June 16
With the coming of summer, many students are struck with a debilitating illness known as cantgotoschoolitis. Symptoms may include inability to pay attention in class, wandering eyes, and an overactive imagination.
With students yearning so badly to get out of class, it’s hard to believe that on this day in 1976, many young students gave their lives fighting just to receive a fair and equal education.
In 1953, the white Apartheid government of South Africa passed the Bantu Education Act, which created a curriculum intended to reduce the aspirations and self-worth of the country’s black students.
As the Minister of Native Affairs and future Prime Minister Hendrik Verwoerd explained,
“When I have control of native education I will reform it so that Natives will be taught from childhood to realise that equality with Europeans is not for them…” (Apartheid South Africa, John Allen)
The supposed benefit of the Act was that it increased the number of black students able to attend school; the reality was that it provided no additional resources for the expansion. As a result, by 1975 the government was spending R644 per white student and R42 per black student.

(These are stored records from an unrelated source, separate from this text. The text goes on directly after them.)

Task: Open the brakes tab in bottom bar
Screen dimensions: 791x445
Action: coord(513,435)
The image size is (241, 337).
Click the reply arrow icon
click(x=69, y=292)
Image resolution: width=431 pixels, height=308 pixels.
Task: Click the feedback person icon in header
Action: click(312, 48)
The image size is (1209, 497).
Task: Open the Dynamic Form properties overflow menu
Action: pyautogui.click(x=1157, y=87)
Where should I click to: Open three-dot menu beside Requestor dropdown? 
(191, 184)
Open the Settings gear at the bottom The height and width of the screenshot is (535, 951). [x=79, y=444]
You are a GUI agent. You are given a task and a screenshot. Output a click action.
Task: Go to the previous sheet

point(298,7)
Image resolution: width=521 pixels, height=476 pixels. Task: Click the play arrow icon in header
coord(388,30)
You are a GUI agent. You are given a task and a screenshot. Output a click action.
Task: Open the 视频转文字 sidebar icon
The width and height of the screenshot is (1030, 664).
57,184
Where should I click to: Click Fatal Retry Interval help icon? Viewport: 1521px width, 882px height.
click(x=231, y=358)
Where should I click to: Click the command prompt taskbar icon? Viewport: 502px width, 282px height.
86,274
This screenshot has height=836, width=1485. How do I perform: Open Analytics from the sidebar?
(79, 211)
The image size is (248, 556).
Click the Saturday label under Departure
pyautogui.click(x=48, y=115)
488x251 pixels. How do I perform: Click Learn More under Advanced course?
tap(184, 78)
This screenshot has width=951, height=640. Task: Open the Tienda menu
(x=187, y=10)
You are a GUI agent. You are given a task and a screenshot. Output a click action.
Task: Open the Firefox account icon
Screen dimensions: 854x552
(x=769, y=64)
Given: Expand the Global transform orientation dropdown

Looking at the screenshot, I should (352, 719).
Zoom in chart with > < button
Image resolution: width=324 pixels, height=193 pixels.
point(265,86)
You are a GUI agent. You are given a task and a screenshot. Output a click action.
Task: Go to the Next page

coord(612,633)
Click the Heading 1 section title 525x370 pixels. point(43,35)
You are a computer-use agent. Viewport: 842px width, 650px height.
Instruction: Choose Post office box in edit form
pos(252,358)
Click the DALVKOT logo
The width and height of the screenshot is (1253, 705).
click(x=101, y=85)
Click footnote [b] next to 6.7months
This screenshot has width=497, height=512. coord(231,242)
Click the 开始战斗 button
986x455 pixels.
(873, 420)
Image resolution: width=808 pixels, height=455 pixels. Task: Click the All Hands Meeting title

The final straw came in the 1970s when the Apartheid government announced instruction would no longer take place in South Africa’s many native languages, but only in English and Afrikaans.
As one student editorial proclaimed:
“Our parents are prepared to suffer under the white man’s rule. They have been living for years under these laws and they have become immune to them. But we strongly refuse to swallow an education that is designed to make us slaves in the country of our birth.” (South Africa in Contemporary Times)
The conflict came to a head on June 16, 1976 when a group of students held a protest against the educational system in Soweto. When students refused to disperse, police unleashed tear gas. Students responded by throwing rocks; police, by firing bullets. At least 27 students were killed in the massacre, including a 12 year-old boy named Hector Pieterson.
A string of protests and riots engulfed the region. June 1976 is considered one of the most divisive and tragic months in South African history.
After the fall of the Apartheid government in the 1990s, South Africa chose to dedicate June 16 as Youth Day, in memory of those who died in the Soweto Riots, and those who devoted their lives to the long struggle for equal education and the abolition of apartheid.